> **YOUR INSTRUCTIONS**:
What is needed is an exact copy of every record.
*** PROVIDED DATA ***
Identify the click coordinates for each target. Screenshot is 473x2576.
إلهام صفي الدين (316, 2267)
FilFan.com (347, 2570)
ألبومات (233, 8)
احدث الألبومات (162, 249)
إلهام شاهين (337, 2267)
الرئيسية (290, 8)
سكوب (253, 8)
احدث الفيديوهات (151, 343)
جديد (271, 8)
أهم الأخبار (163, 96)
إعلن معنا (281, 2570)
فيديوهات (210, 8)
*** End of PROVIDED DATA ***
> **RESULT**:
Identify the click coordinates for each target. Screenshot is 473x2576.
إلهام صفي الدين (316, 2267)
FilFan.com (347, 2570)
ألبومات (233, 8)
احدث الألبومات (162, 249)
إلهام شاهين (337, 2267)
الرئيسية (290, 8)
سكوب (253, 8)
احدث الفيديوهات (151, 343)
جديد (271, 8)
أهم الأخبار (163, 96)
إعلن معنا (281, 2570)
فيديوهات (210, 8)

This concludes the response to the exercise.